L'affaire a commencé par l'annonce à la chaîne Ettounsia de l'interview de Slim Chiboub, gendre de Ben Ali, impliqué de moult affaires de malversation, qui a pris la fuite depuis la Révolution, pour aller s'installer à Doubaï. Le citoyen qui a soif de connaître la vérité a été réjoui par cette nouvelle, l'interview en question étant susceptible sinon de contribuer à la recherche de la vérité , en tout cas de jeter la lumière sur certains points restés obscurs par rapport au citoyen Lambda, et de donner l'occasion par là même à la personne concernée de s'exprimer. Il ne s'agit en effet ni de le condamner, ni de le blanchir, car cela est du ressort de la Justice, mais d'éclairer l'opinion publique. Car selon l'intéressé, qui a donné une interview quelques jours après la révolution, à African Manager, « il n'a jamais pris la fuite, étant à Dubaï avant le 14 janvier, mais il a préféré y rester pour des raisons de sécurité »
Coup de théâtre et déception Mercredi dernier, soit un jour avant la diffusion de l'interview dans l'émission « 9h du soir » à Ettounsia, réalisée par Moëz Ben Gharbia, journaliste à la chaîne Ettounsia, le représentant du contentieux de l'Etat intente une procédure en référé, devant le tribunal de Tunis, en vue d'interdire la diffusion de l'interview de Slim Chiboub sur tout type de média.
Motifs allégués : incitation à la haine et trouble à l'ordre public L'avocat agissant pour le contentieux de l'Etat, a appuyé cette procédure, en expliquant à l'opinion publique dans une émission sur la même chaîne Ettounsia jeudi dernier, jour où devait passer l'interview, que le fait de permettre à Slim Chiboub , ou à n'importe quelle personne ayant appartenu au régime de Ben Ali, et impliquée dans des affaires de malversation, de s'exprimer en public, est de nature à inciter au trouble de l'ordre public et à semer la discorde (la Fitna) entre les citoyens. Ce n'était pas l'avis de Moëz Ben gharbia qui estime que le motif allégué est fallacieux et en tout cas juridiquement non fondé.

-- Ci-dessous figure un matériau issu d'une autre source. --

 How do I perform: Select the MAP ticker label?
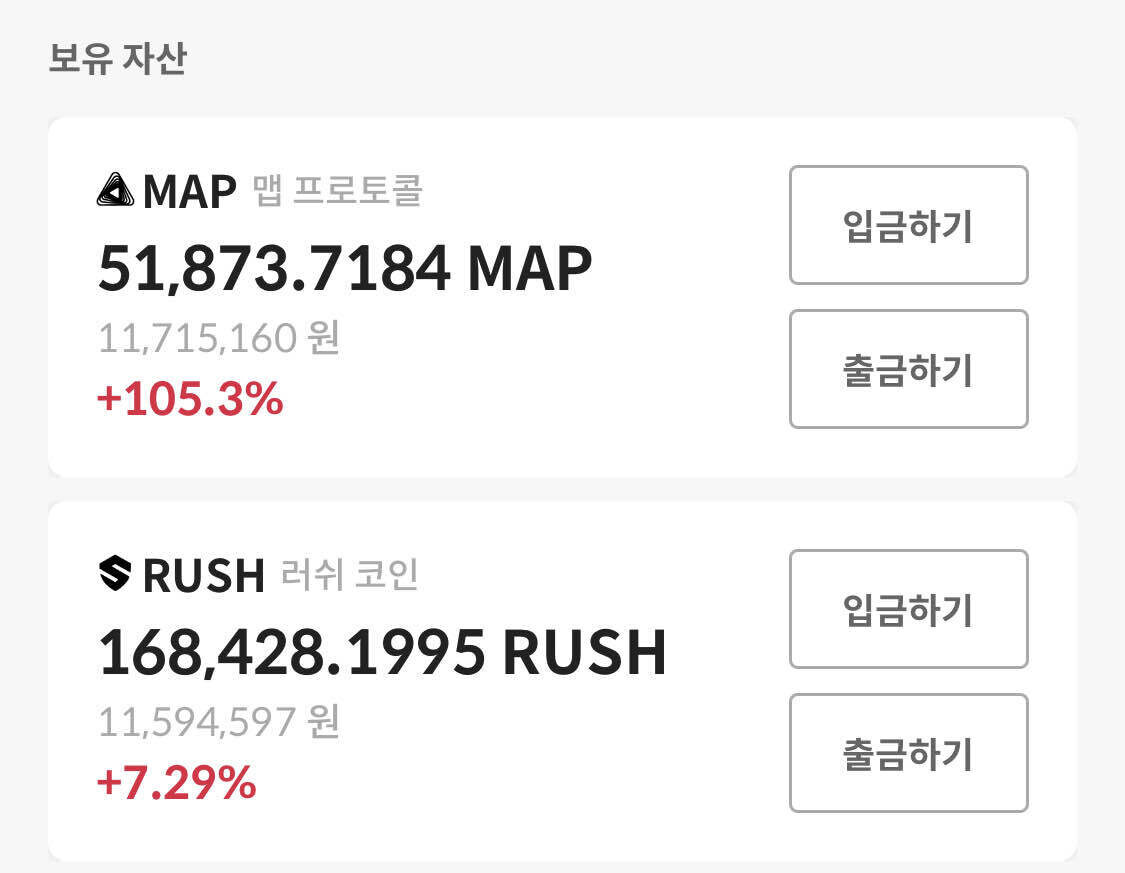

Motif détourné, au détriment de la liberté d'expression Pour Zied El Hani, il s'agit d'une action de censure flagrante et d'une atteinte à la liberté de la presse. En effet, en quoi le fait de permettre à un accusé de jeter la lumière sur certains points dans cette affaire, peut-il inciter à la discorde ? Et quand bien même la culpabilité de cette personne serait établie de manière tangible, ce qui n'est pas encore le cas, ne pourrait-il pas avoir l'occasion de s'expliquer ? Le lui interdire c'est le condamner d'avance. Les interviews de certains grands mafieux ou même de grands criminels, n'ont jamais été censurées,que ce soit en Europe ou même aux Etats-Unis. Cela n'a jamais incité qui que ce soit à la haine ou à la discorde. Cela n'a jamais influencé la décision du juge qui statue en fonction des données qui sont dans le dossier, et qui est tenu d'appliquer la loi d'une manière impartiale et en son âme et conscience.

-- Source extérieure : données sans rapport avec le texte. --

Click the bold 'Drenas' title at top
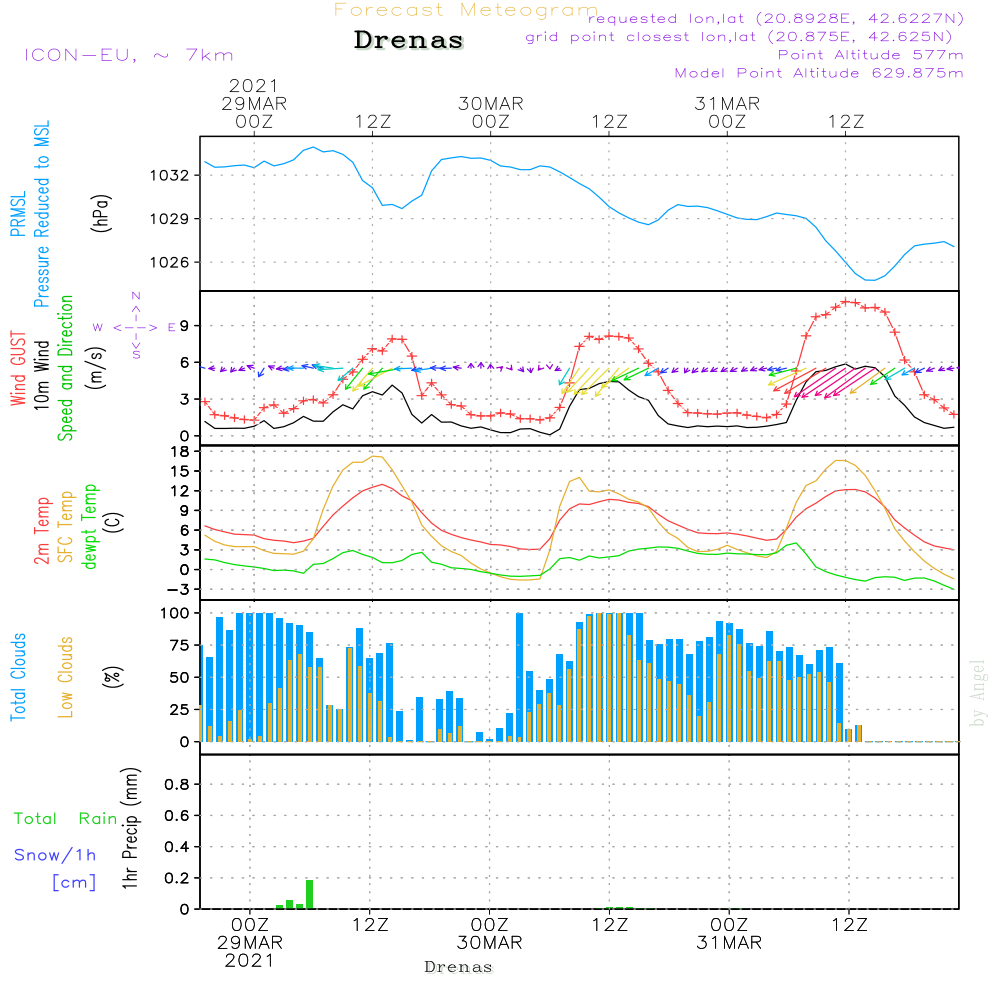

Action rejetée par le tribunal La chambre des référés près le tribunal de première instance de Tunis, vient de rejeter hier, l'action formulée par le représentant du contentieux de l'Etat, jugée juridiquement non fondée. Moez Ben Gharbia avait déjà déclaré en direct avant-hier à la chaîne Ettounsia., et en présence de l'avocat Me Ftehi Laâyouni, que l'interview avec Slim Chiboub sera bel et bien diffusée. Cette déclaration à titre de défi est également prémonitoire, maintenant que la Justice a dit son mot.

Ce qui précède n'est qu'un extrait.